- _REQUIREMENTS_
Render the lines of the data from the one containing "Open the モンスター：部位破壊 sub-quest tracker" through the end as a JSON list of strings, one string per line, with blank lines dropped. Leave the pictures out of the answer.

- _SUPPLIED RECORDS_
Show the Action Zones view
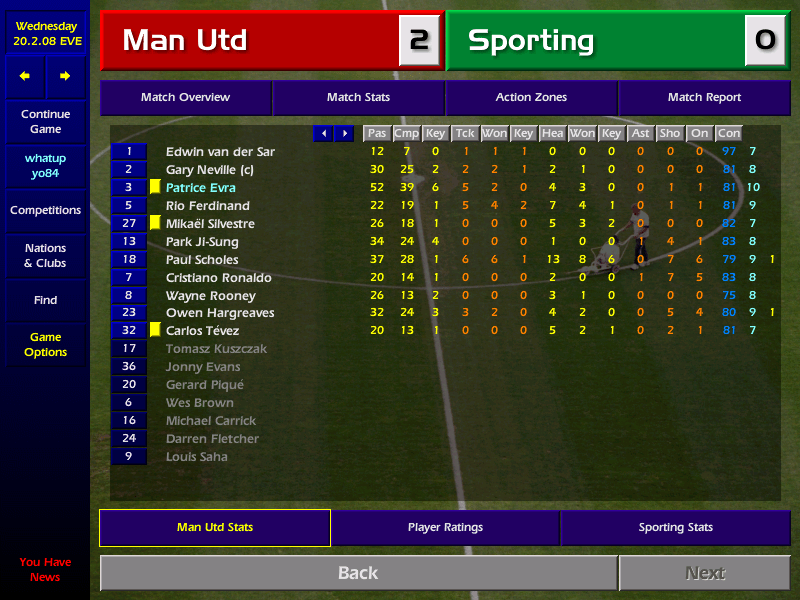 coord(531,97)
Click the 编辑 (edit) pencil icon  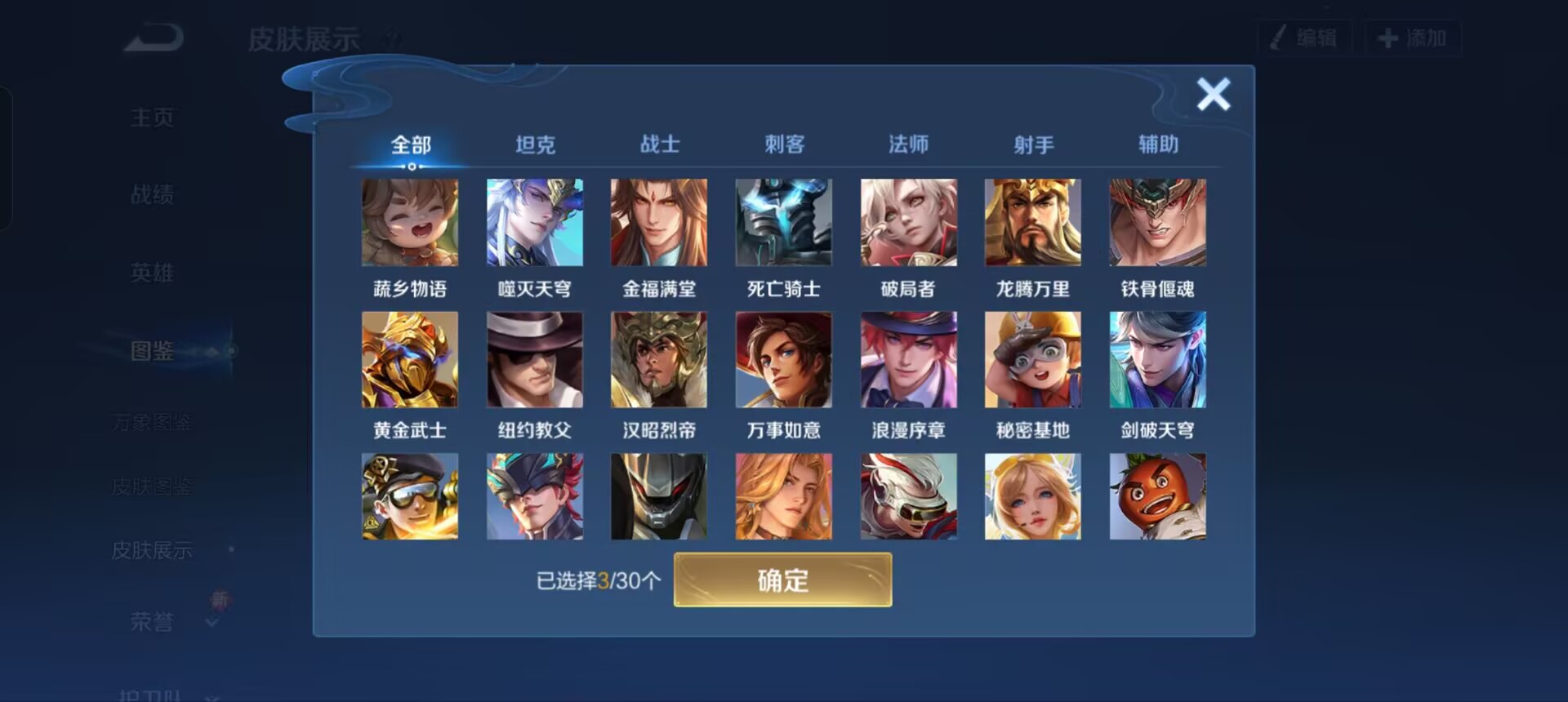point(1278,37)
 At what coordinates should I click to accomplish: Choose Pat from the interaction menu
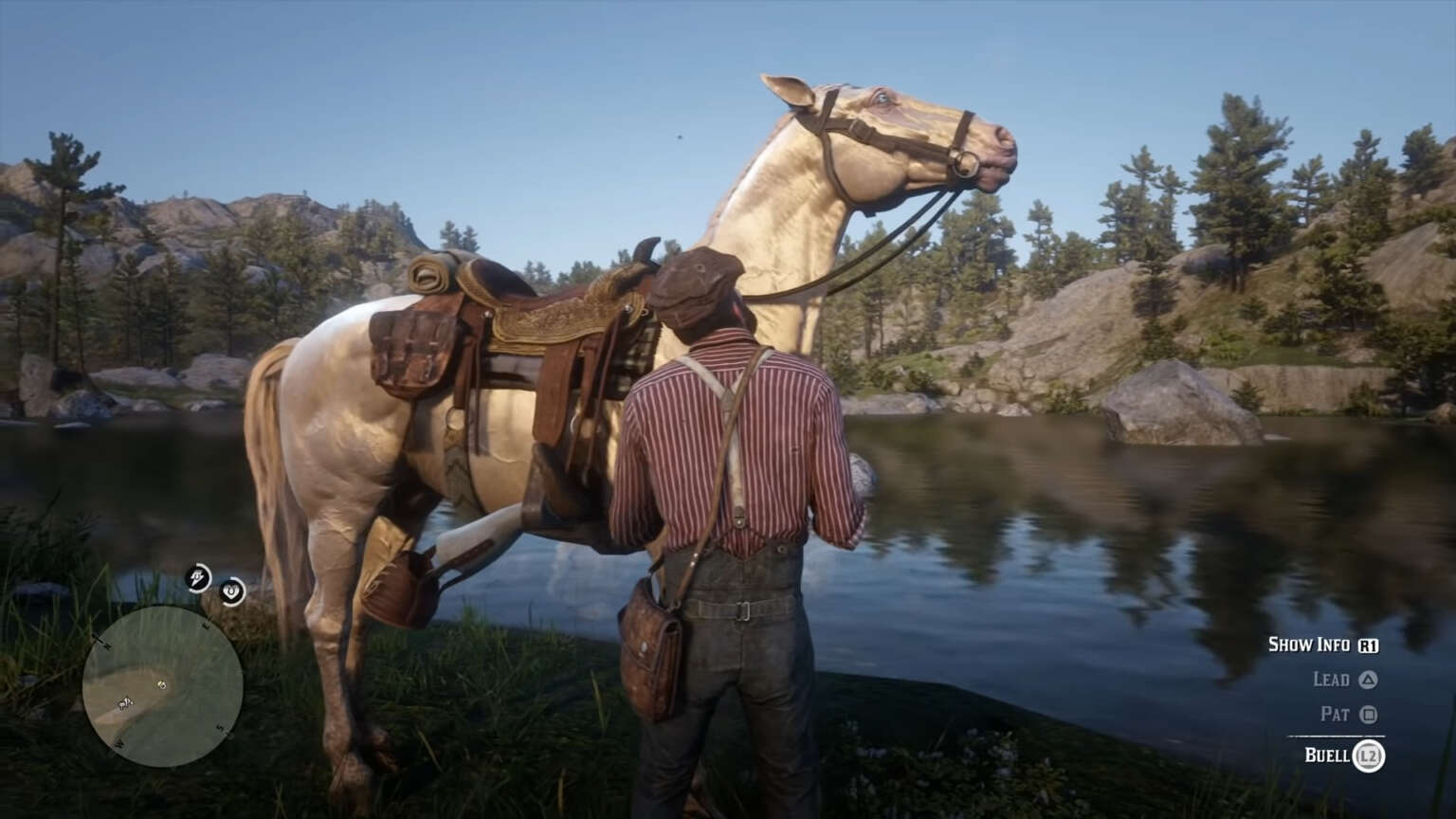point(1337,715)
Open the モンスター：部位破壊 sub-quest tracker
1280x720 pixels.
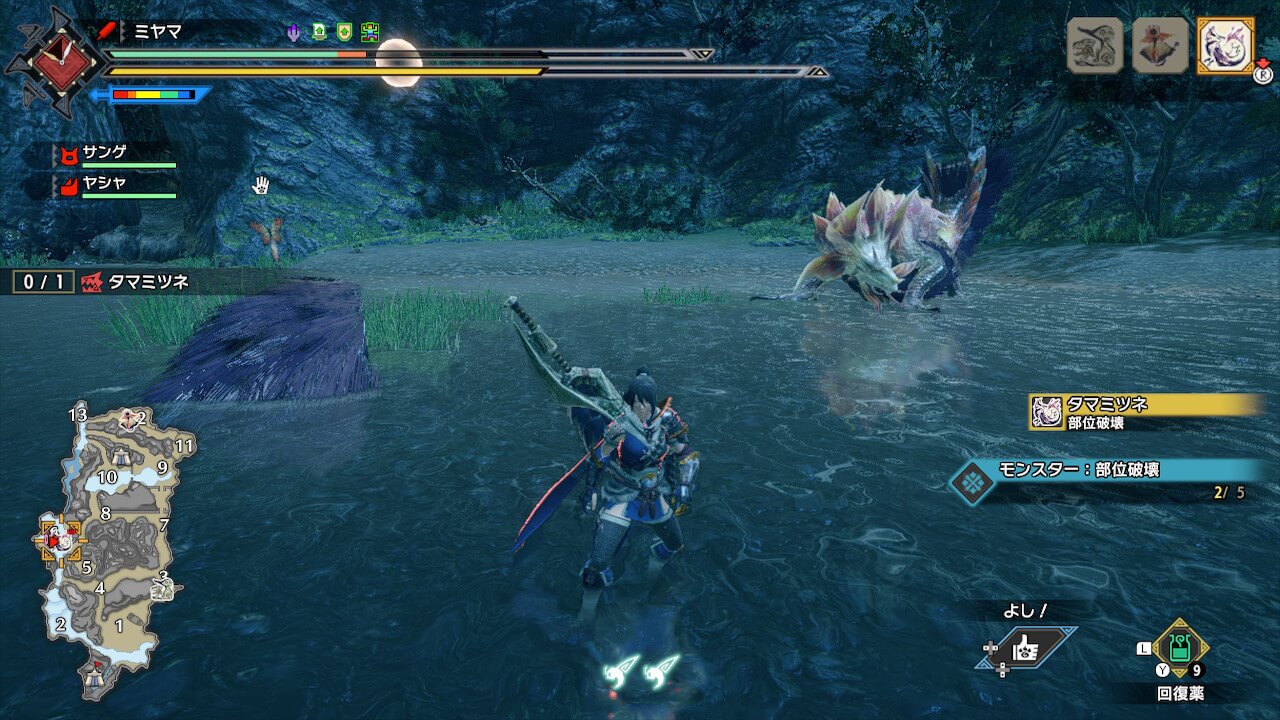[x=1100, y=480]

- _SOLUTION TO THE PROBLEM_
[
  "Open the モンスター：部位破壊 sub-quest tracker",
  "1280x720 pixels.",
  "[x=1100, y=480]"
]